▶ WORK INSTRUCTIONS
When you reach the line that contains "You are a GUI", begin copying exactly and continue through the last line below. Do not copy pictures.

Dataset excerpts:

☆ ☆ ☆ ☆

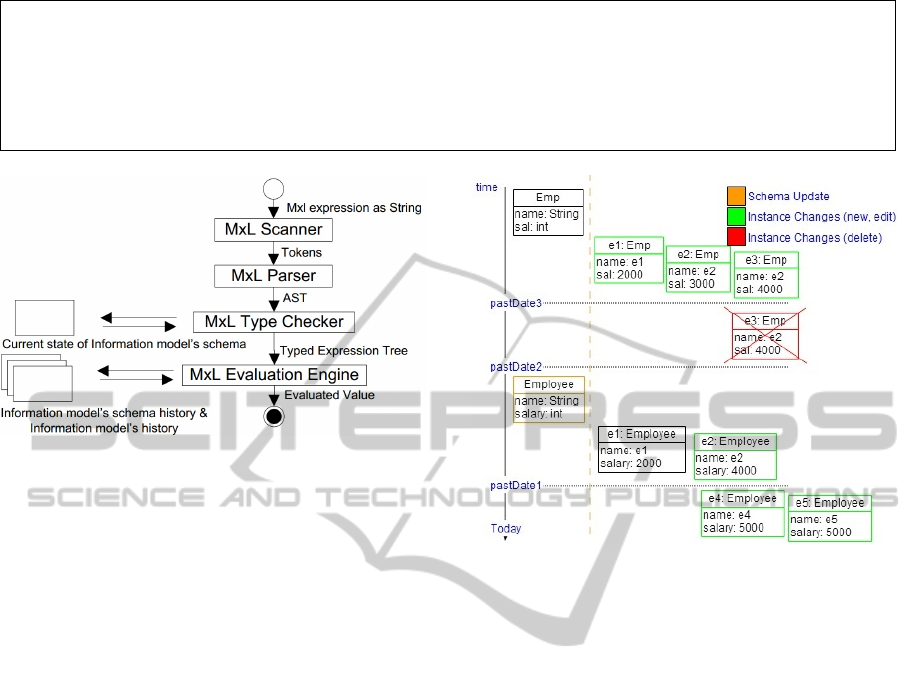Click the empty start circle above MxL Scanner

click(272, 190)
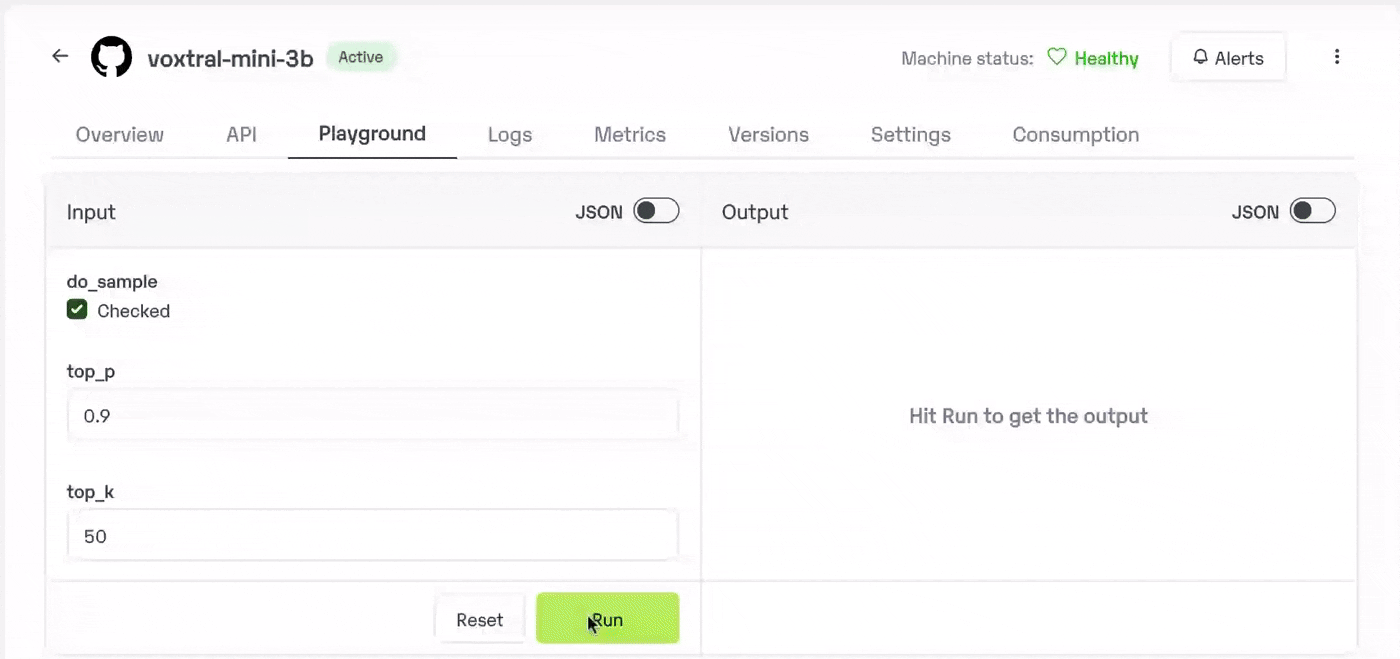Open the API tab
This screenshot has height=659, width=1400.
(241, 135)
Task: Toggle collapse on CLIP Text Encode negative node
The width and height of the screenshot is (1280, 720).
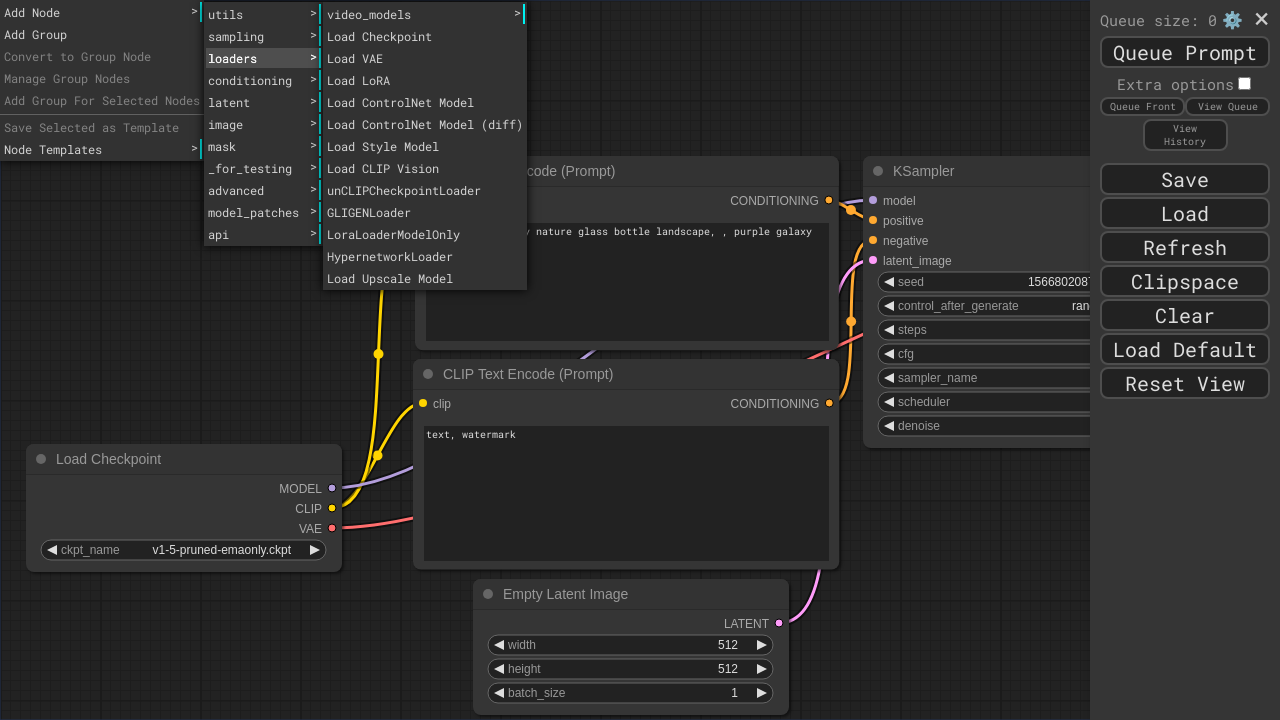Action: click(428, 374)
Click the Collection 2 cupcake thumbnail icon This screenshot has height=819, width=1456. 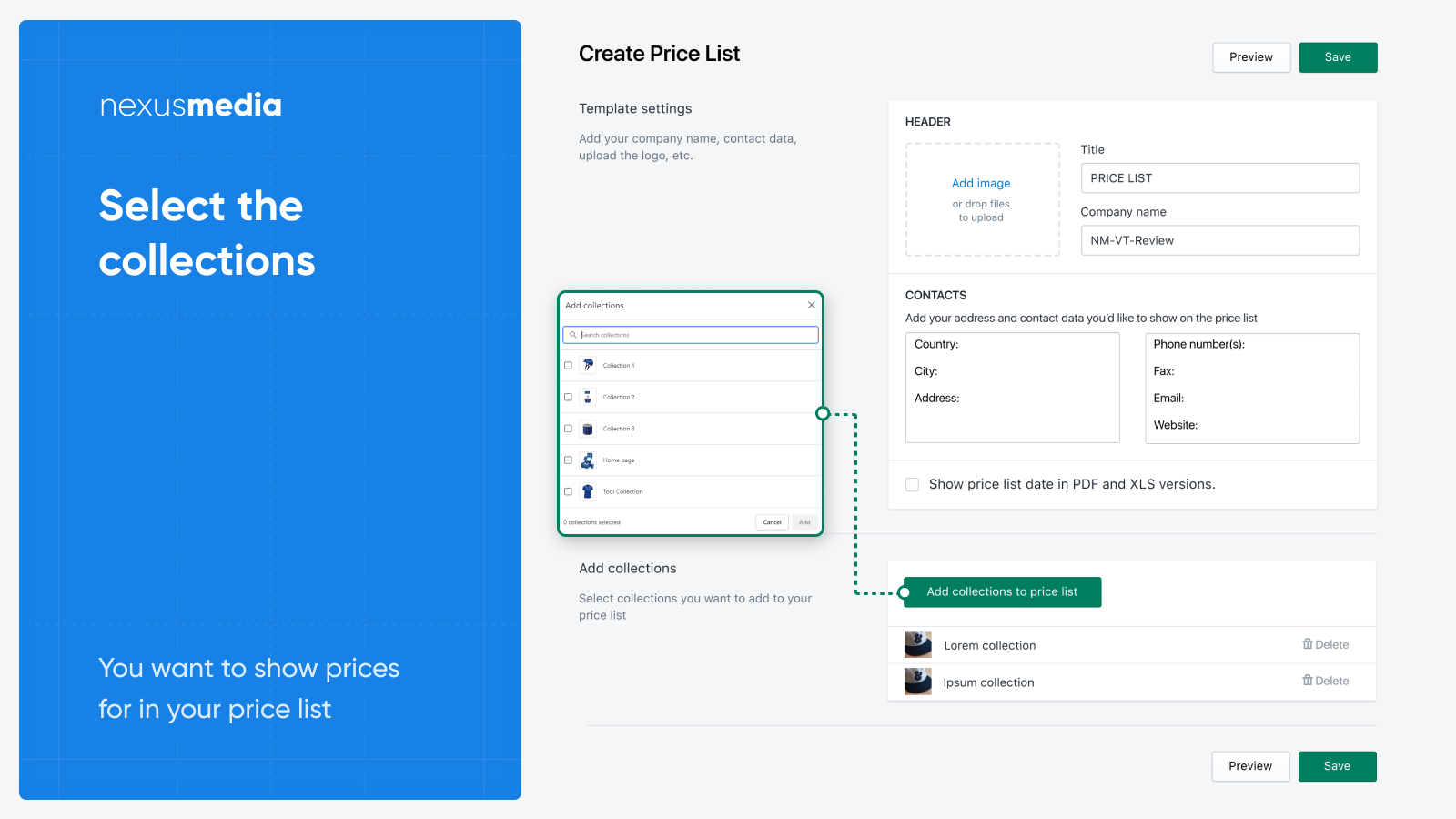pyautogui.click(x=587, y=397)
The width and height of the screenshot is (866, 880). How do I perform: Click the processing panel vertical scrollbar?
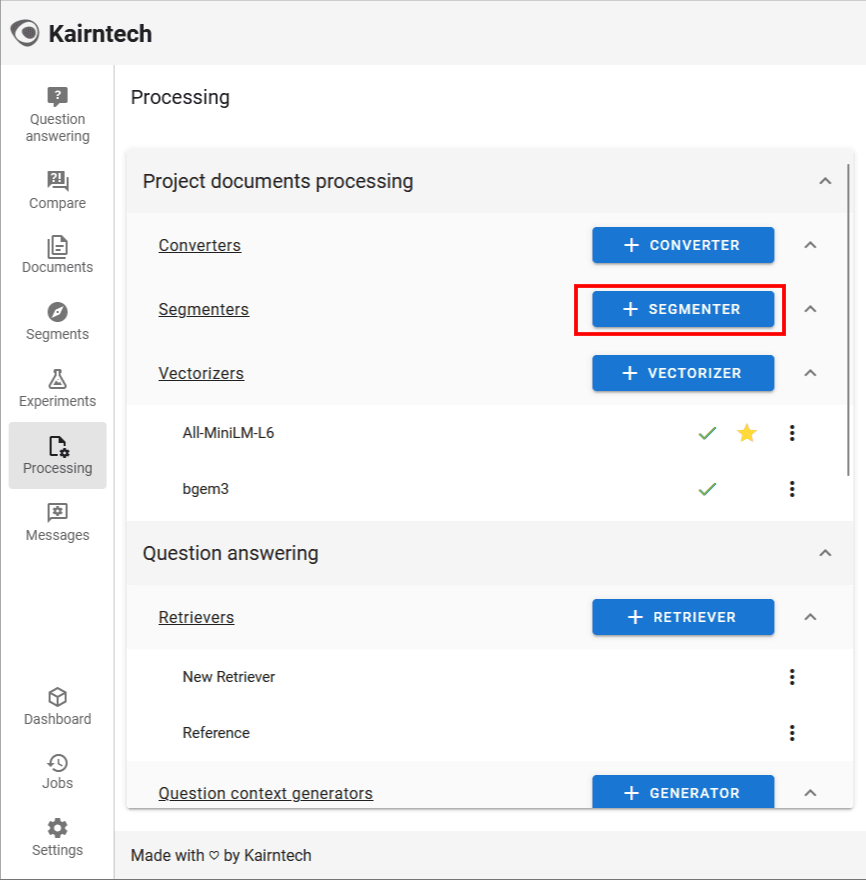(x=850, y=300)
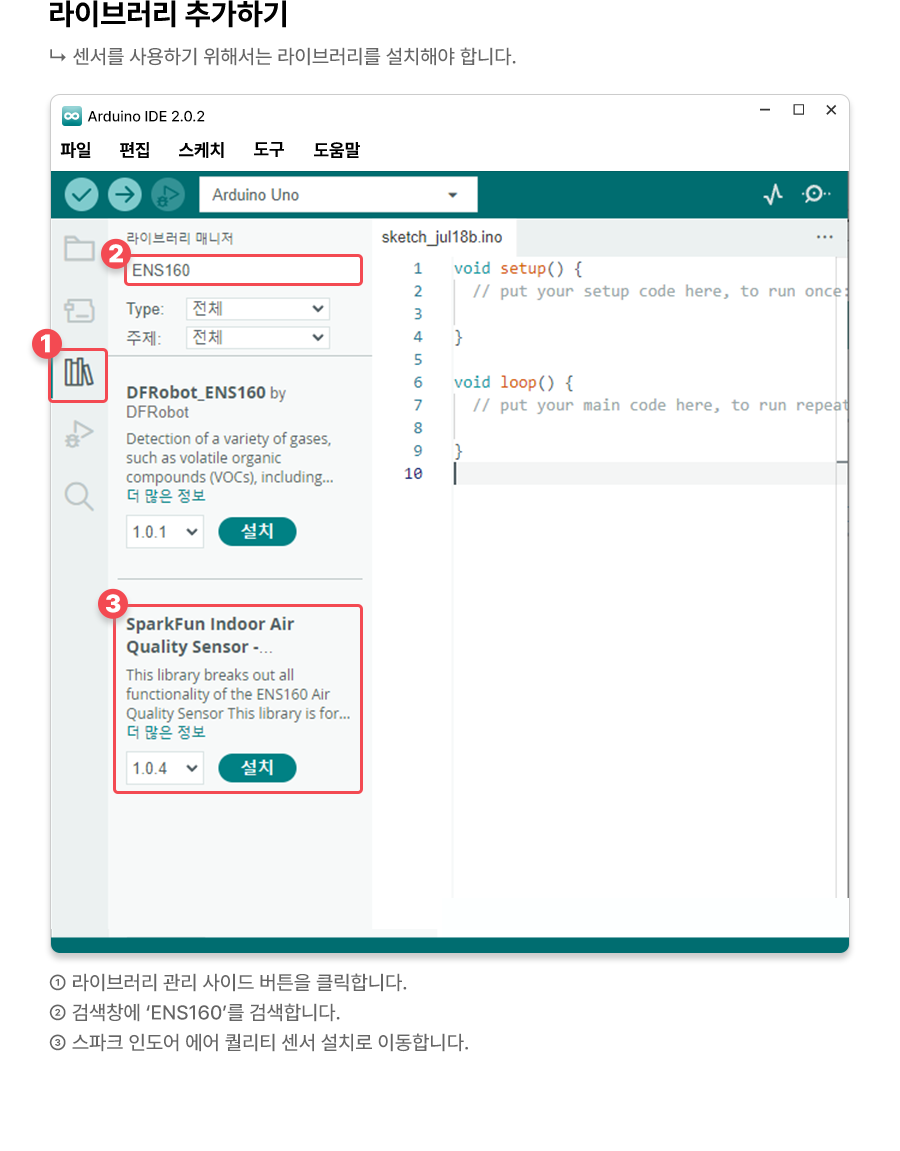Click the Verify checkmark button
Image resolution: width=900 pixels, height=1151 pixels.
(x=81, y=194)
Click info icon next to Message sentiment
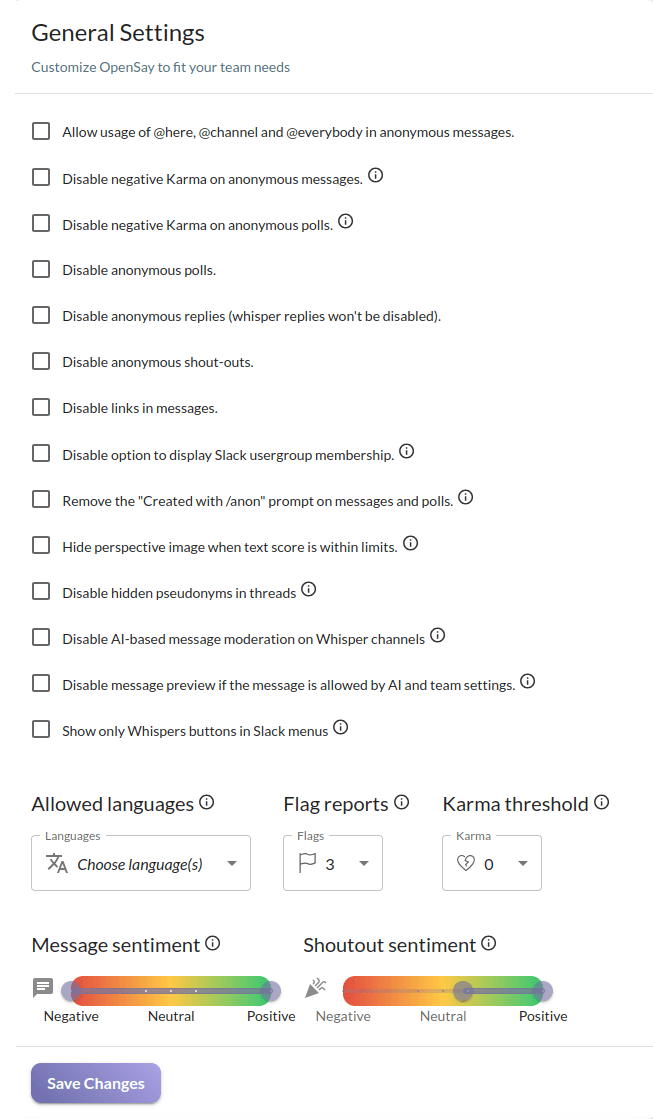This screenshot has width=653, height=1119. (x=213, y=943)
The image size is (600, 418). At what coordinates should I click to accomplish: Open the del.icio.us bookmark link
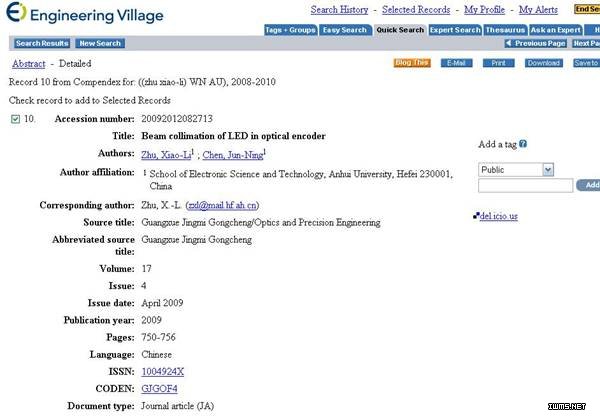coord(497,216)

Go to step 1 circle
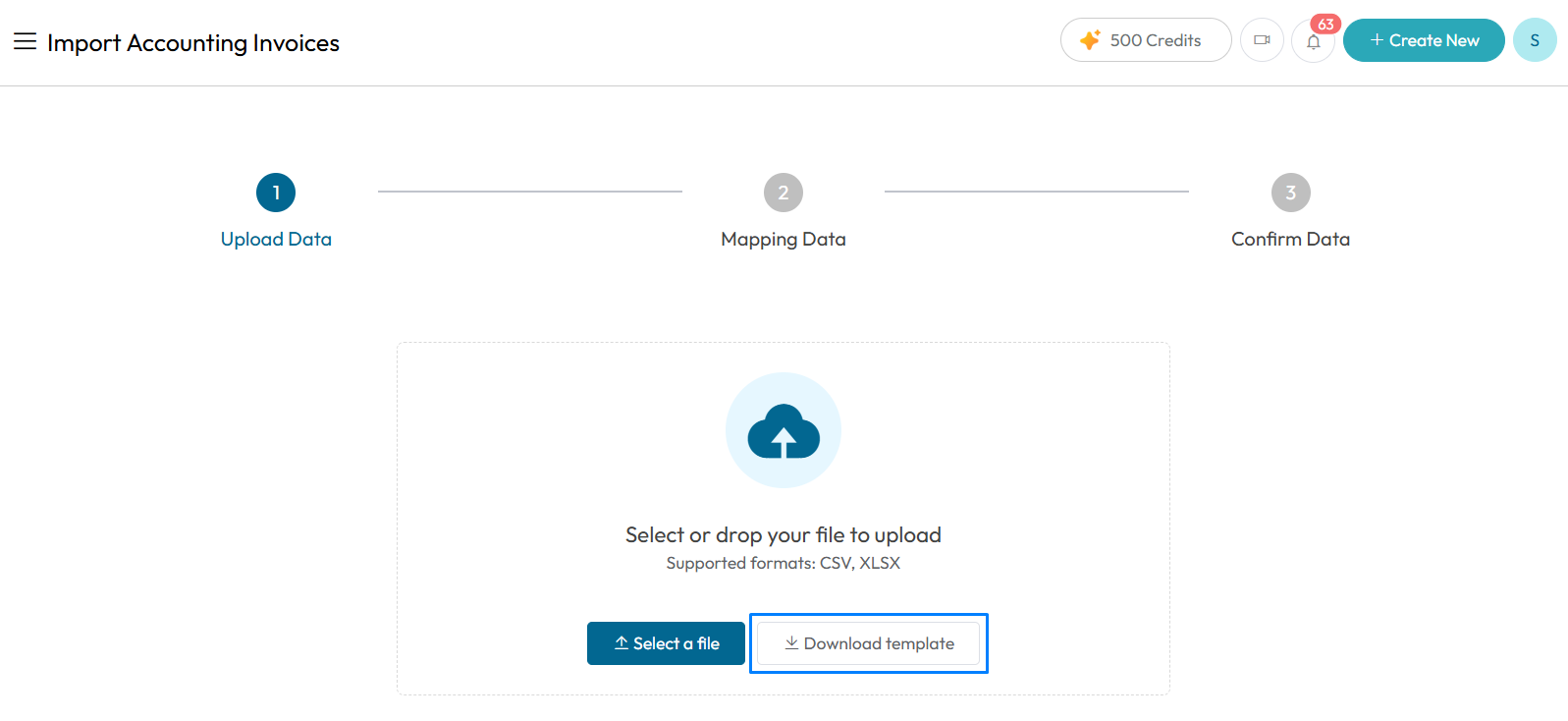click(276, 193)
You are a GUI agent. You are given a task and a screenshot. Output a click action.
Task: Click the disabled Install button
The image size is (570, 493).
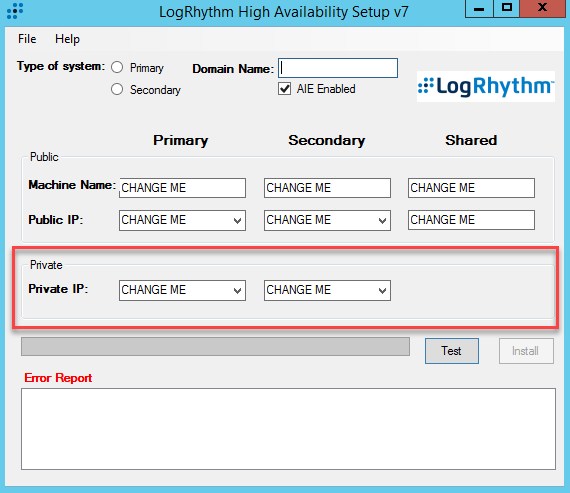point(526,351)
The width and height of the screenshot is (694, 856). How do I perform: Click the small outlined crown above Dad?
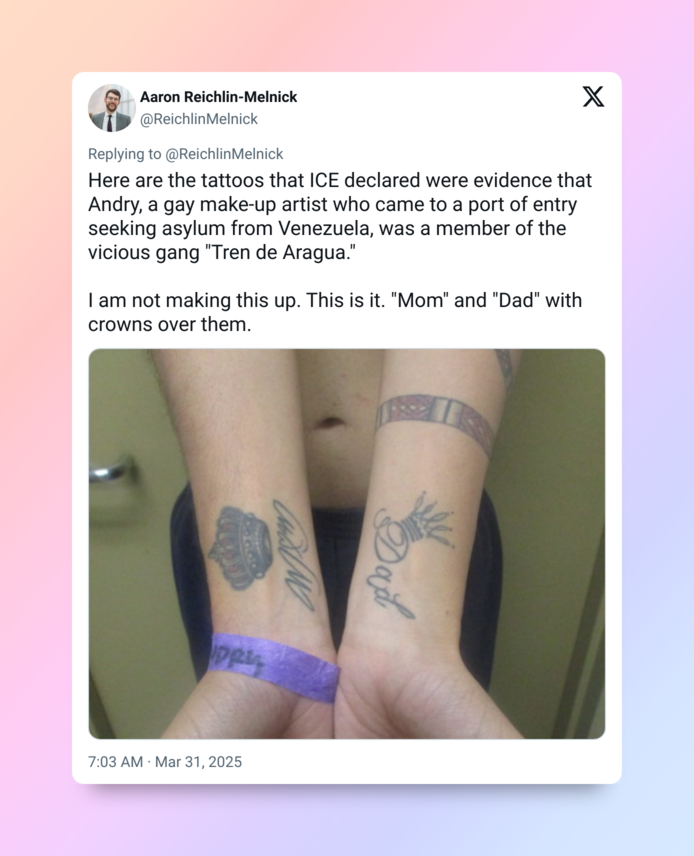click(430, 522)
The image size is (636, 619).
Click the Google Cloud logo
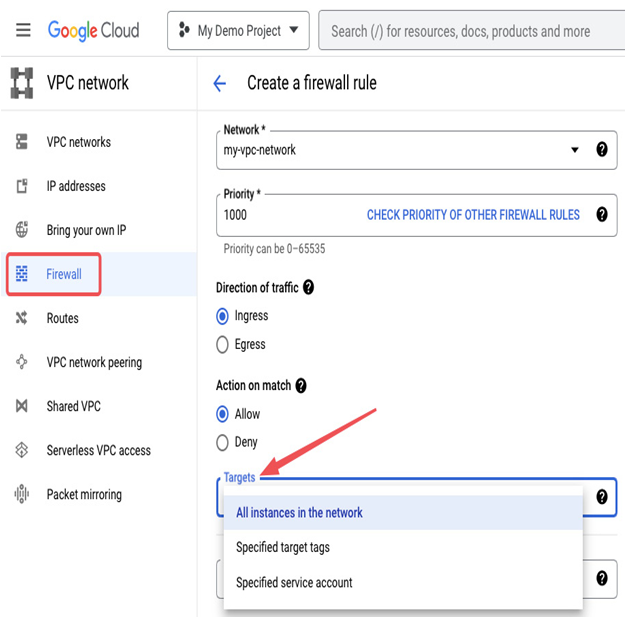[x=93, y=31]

☆ ☆ ☆ ☆

▶ PROBLEM SOLUTION
You are a GUI agent. You are given a task and a screenshot. Output a click action.
Task: Click the disabled Install button
The image size is (570, 493).
point(526,351)
The width and height of the screenshot is (694, 856). How do I perform: Click the small outlined crown above Dad?
click(430, 522)
The image size is (636, 619).
Click the Google Cloud logo
[x=93, y=31]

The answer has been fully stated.